__PROVIDED MATERIAL__
↓↓↓
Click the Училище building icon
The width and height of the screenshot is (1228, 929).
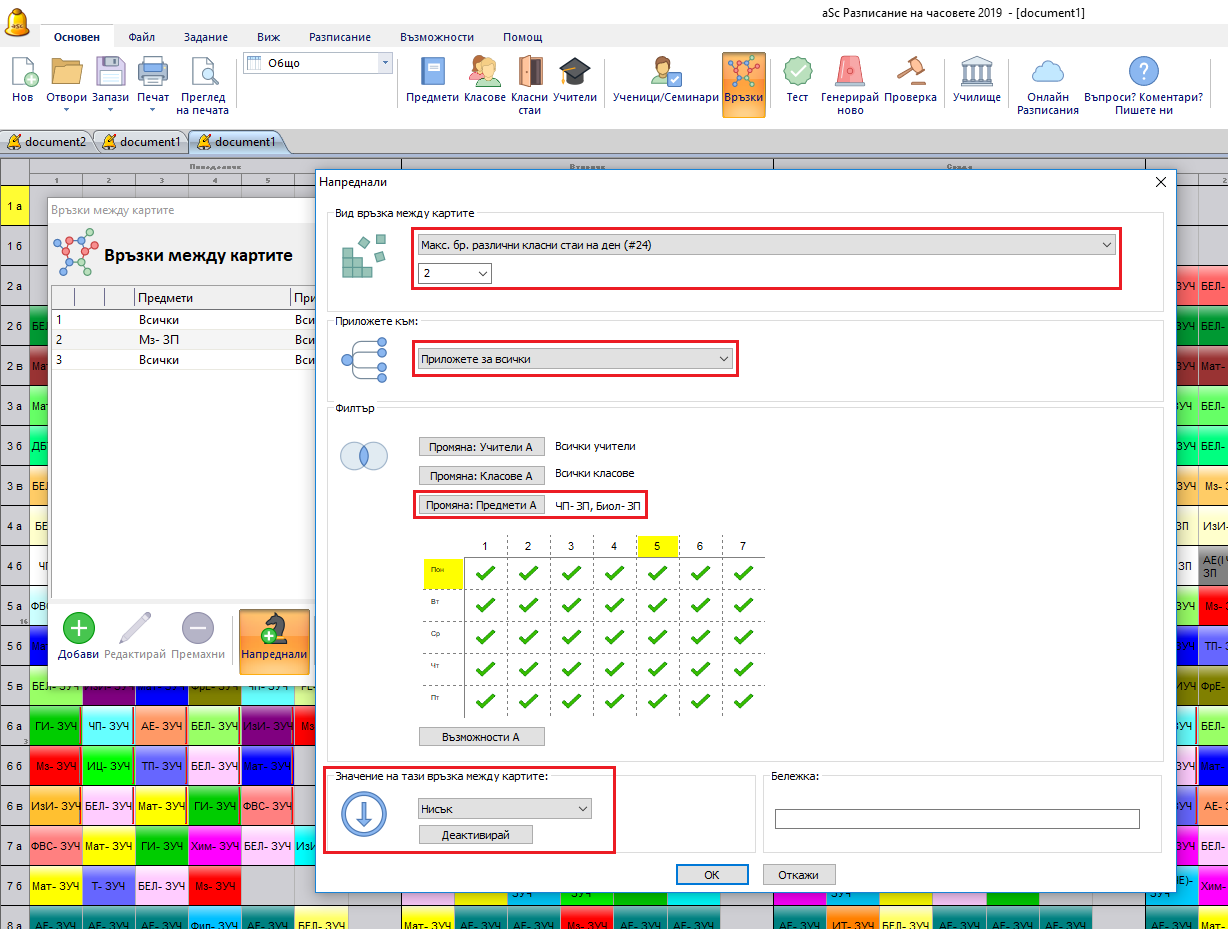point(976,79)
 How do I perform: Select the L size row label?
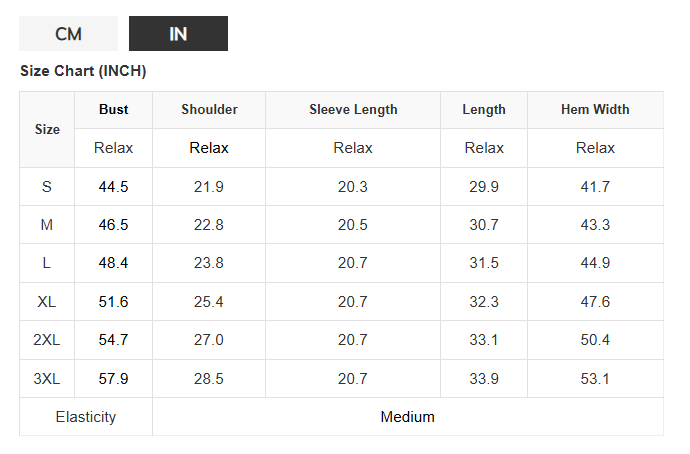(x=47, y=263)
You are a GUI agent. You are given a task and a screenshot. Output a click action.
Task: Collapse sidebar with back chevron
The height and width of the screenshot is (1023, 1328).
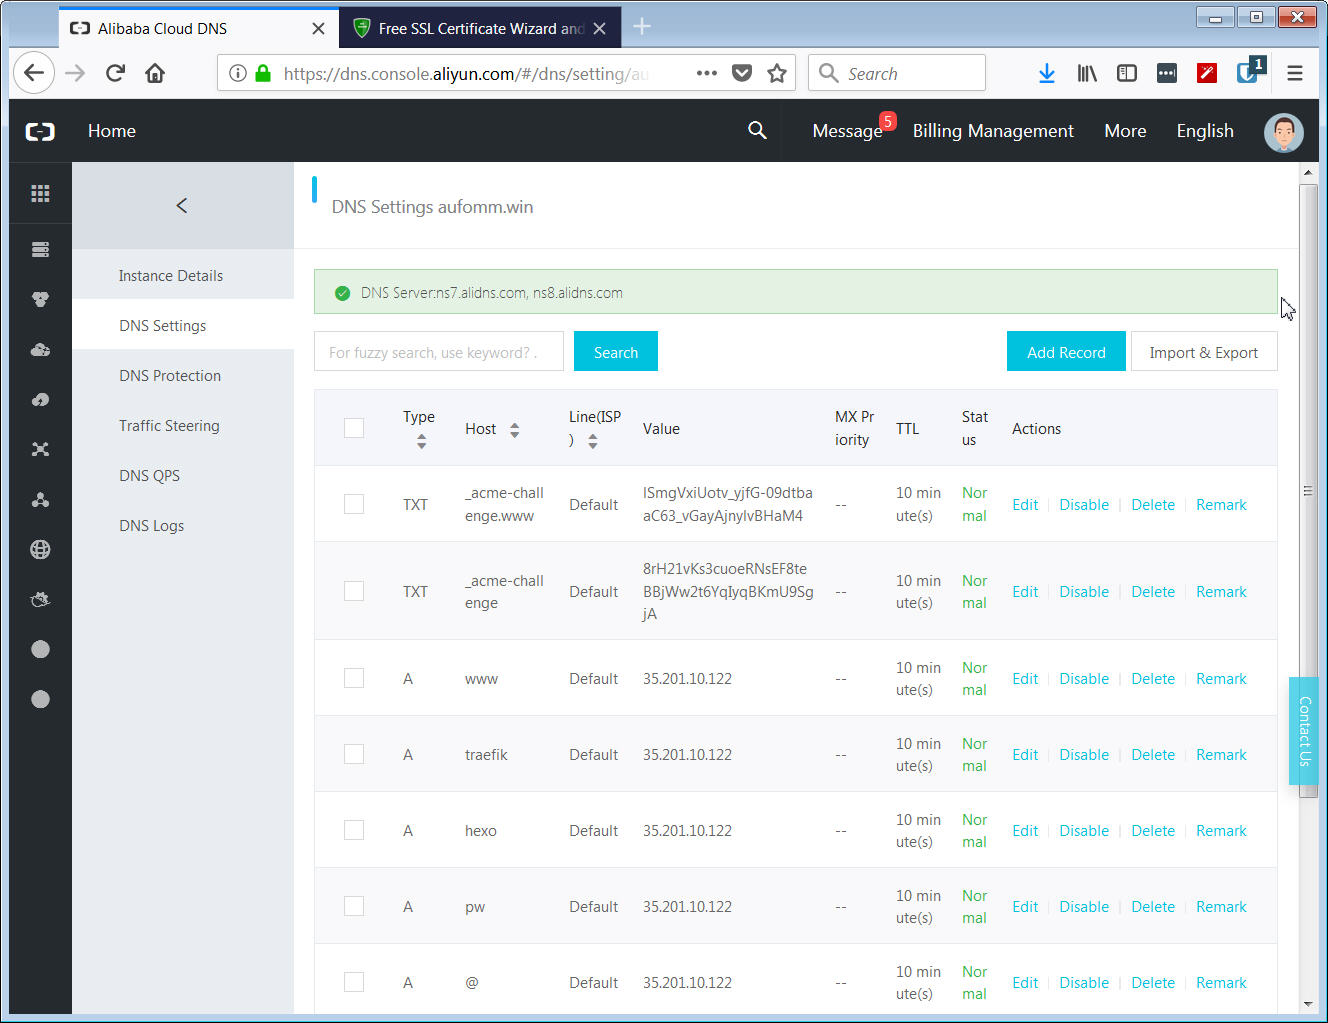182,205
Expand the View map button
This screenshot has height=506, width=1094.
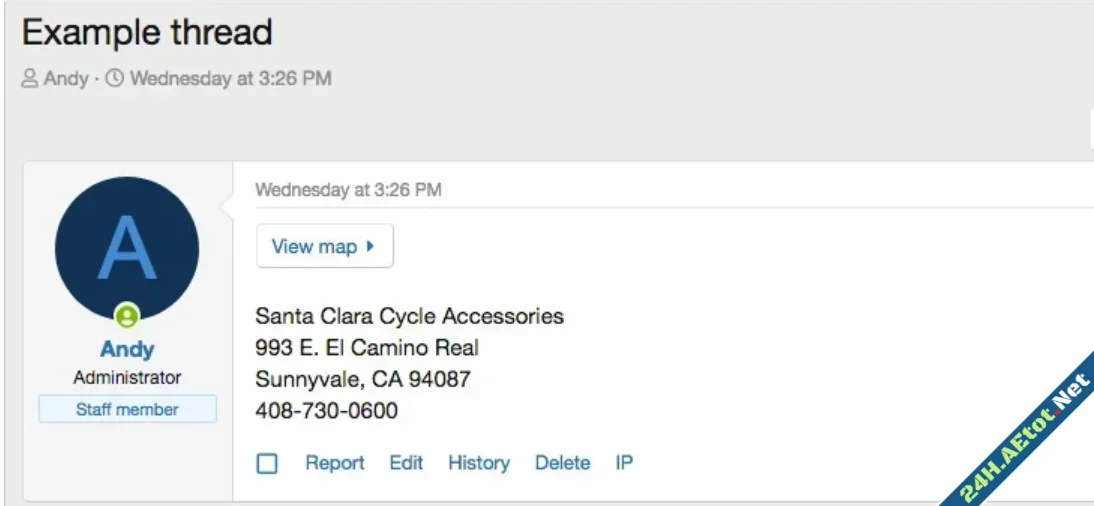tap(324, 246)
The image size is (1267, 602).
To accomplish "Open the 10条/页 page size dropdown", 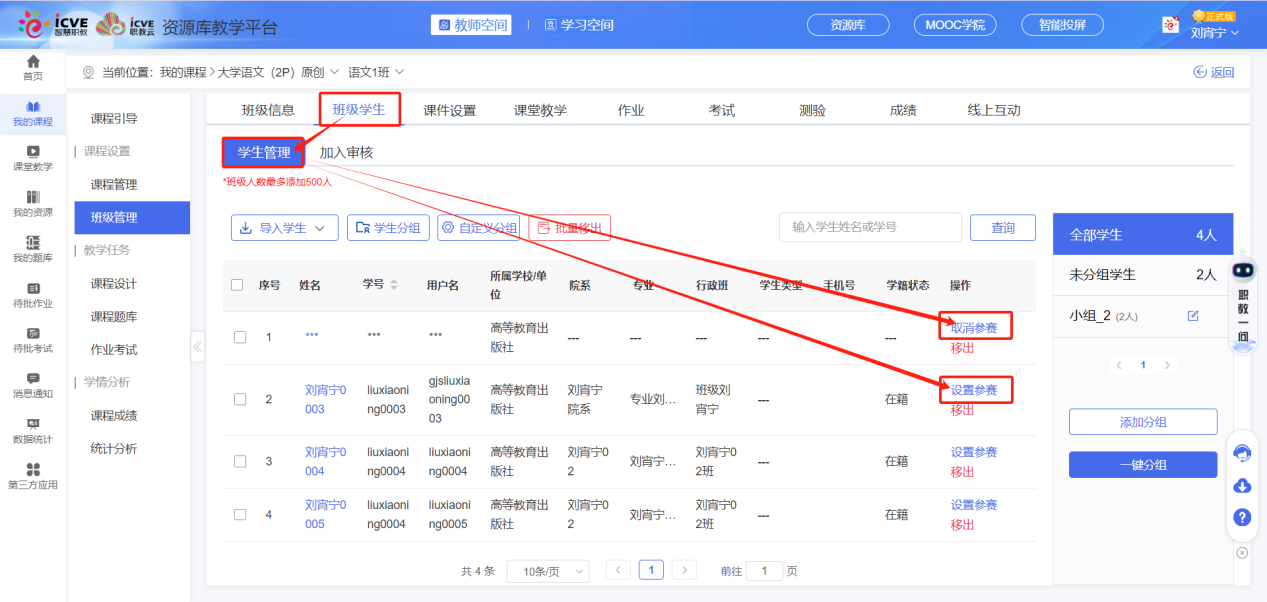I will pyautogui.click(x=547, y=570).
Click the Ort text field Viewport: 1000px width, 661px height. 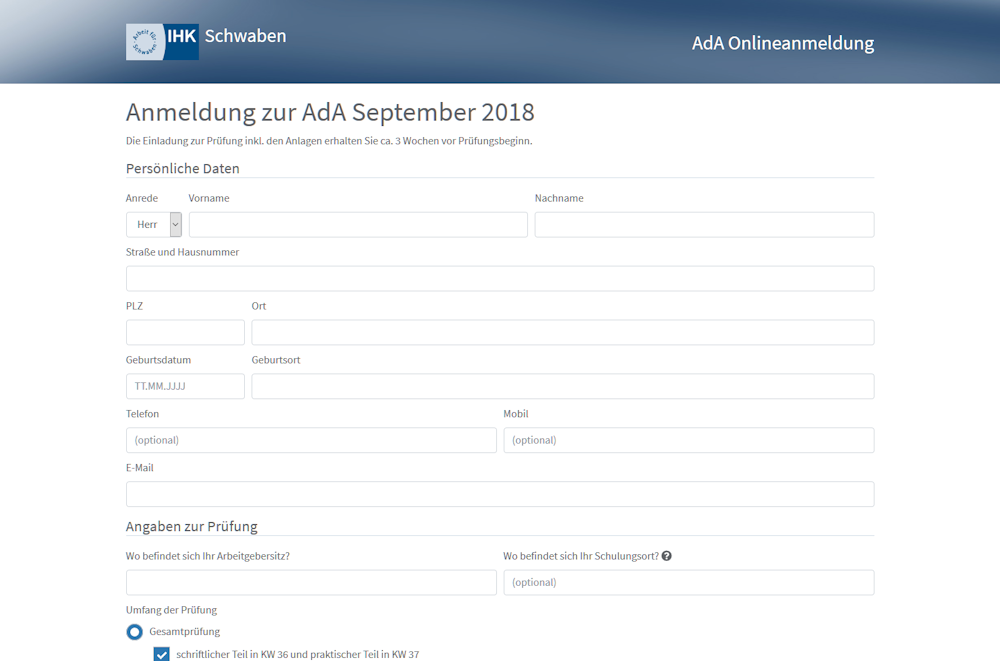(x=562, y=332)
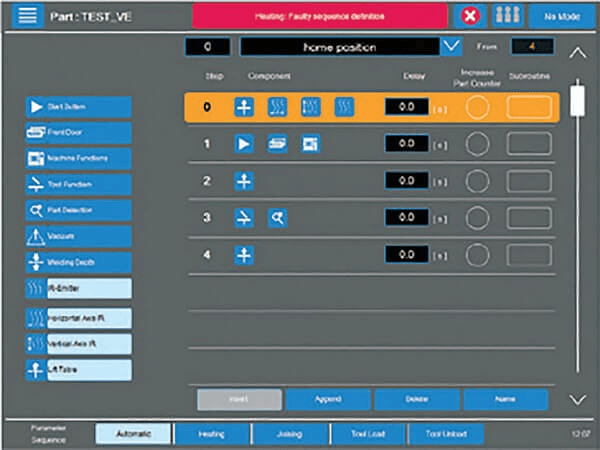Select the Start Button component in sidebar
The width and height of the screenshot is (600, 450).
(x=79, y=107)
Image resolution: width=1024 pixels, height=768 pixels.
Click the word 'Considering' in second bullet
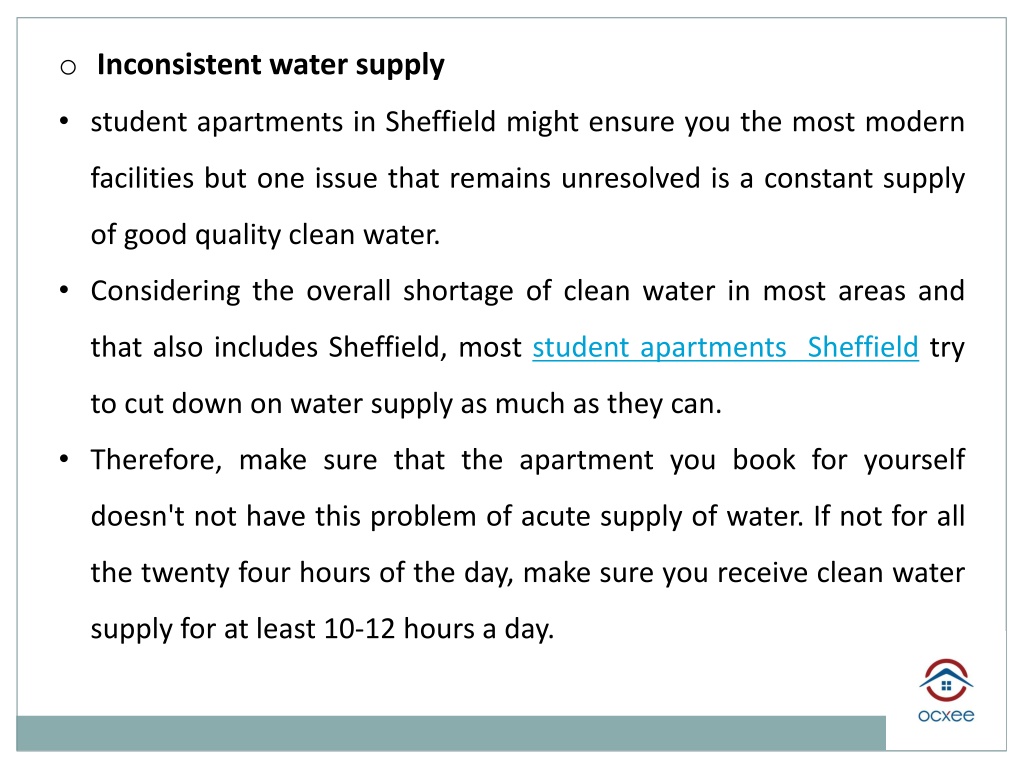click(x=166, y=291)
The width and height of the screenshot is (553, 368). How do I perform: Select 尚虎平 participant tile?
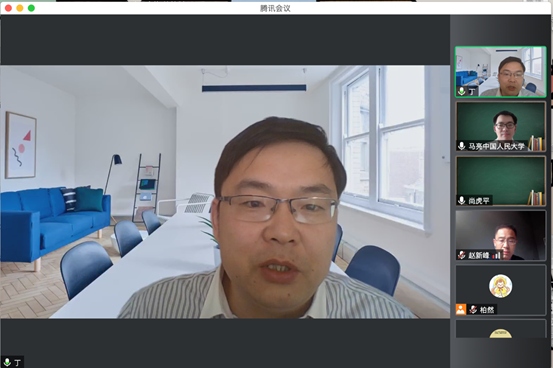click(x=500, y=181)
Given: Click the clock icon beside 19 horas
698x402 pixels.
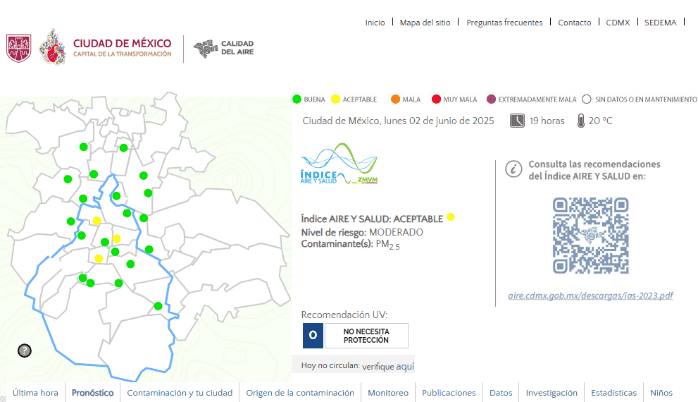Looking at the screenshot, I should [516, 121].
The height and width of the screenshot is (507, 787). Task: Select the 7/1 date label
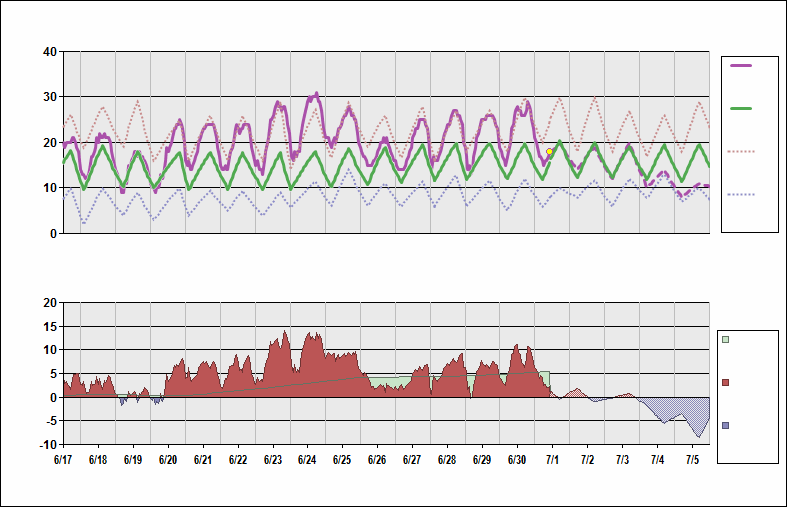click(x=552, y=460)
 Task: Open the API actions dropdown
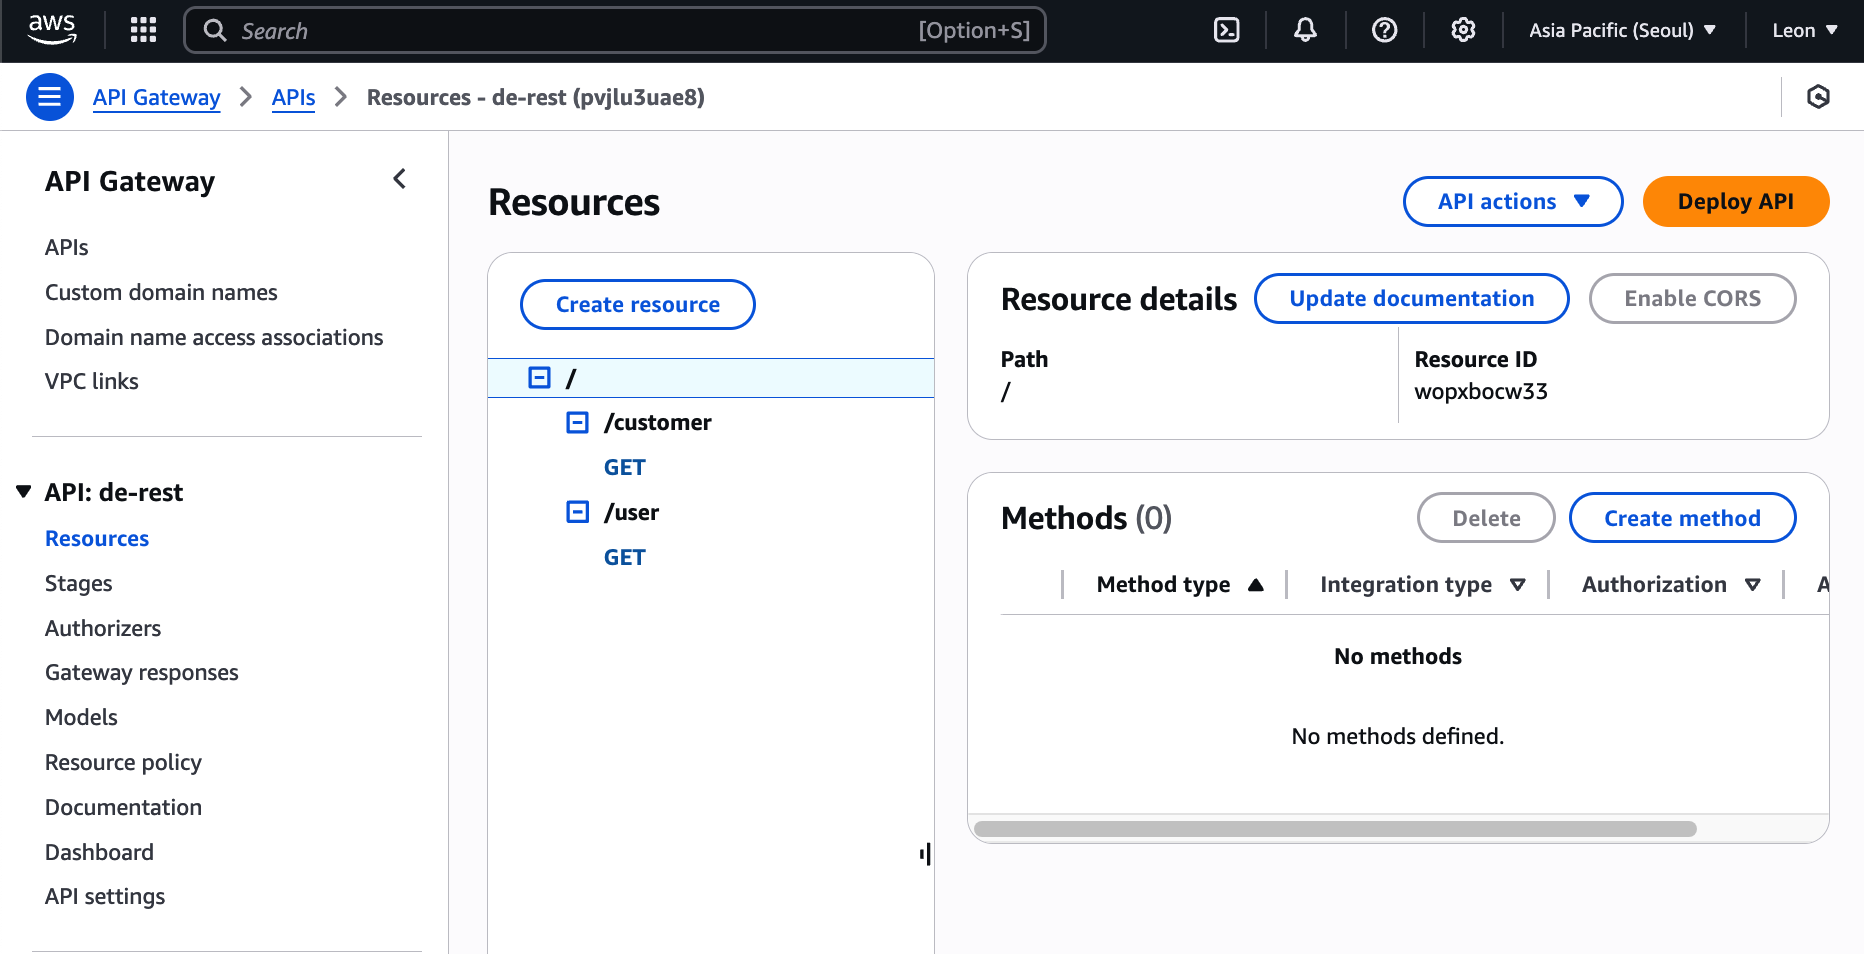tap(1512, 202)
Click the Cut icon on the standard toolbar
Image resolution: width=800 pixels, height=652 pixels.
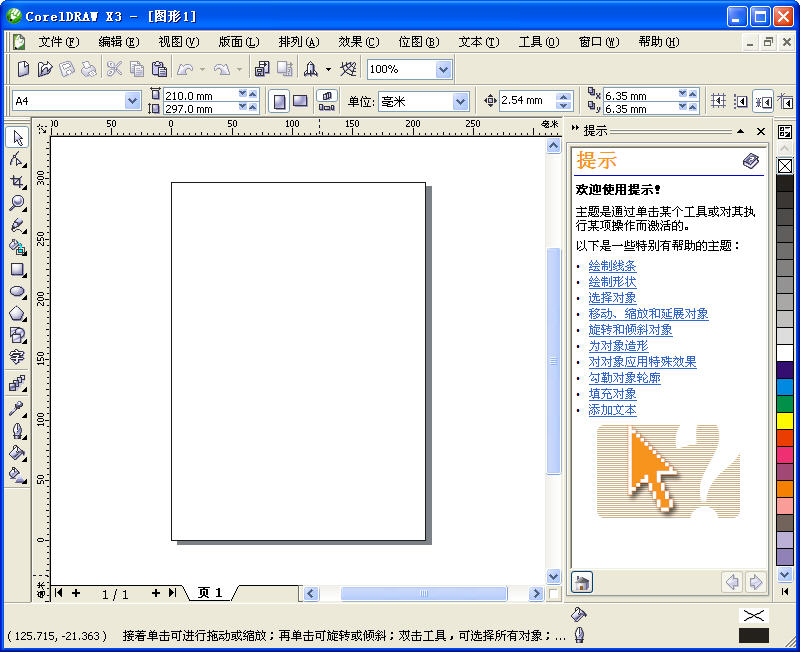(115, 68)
↑↑↑
__EXERCISE REQUIREMENTS__
Read each line of the material, and wherever the word "icon" turns up, copy that line.

__RESPONSE BELOW__
Click the Училище building icon
Given: Click the clock icon beside 19 horas
Click the Cut icon on the standard toolbar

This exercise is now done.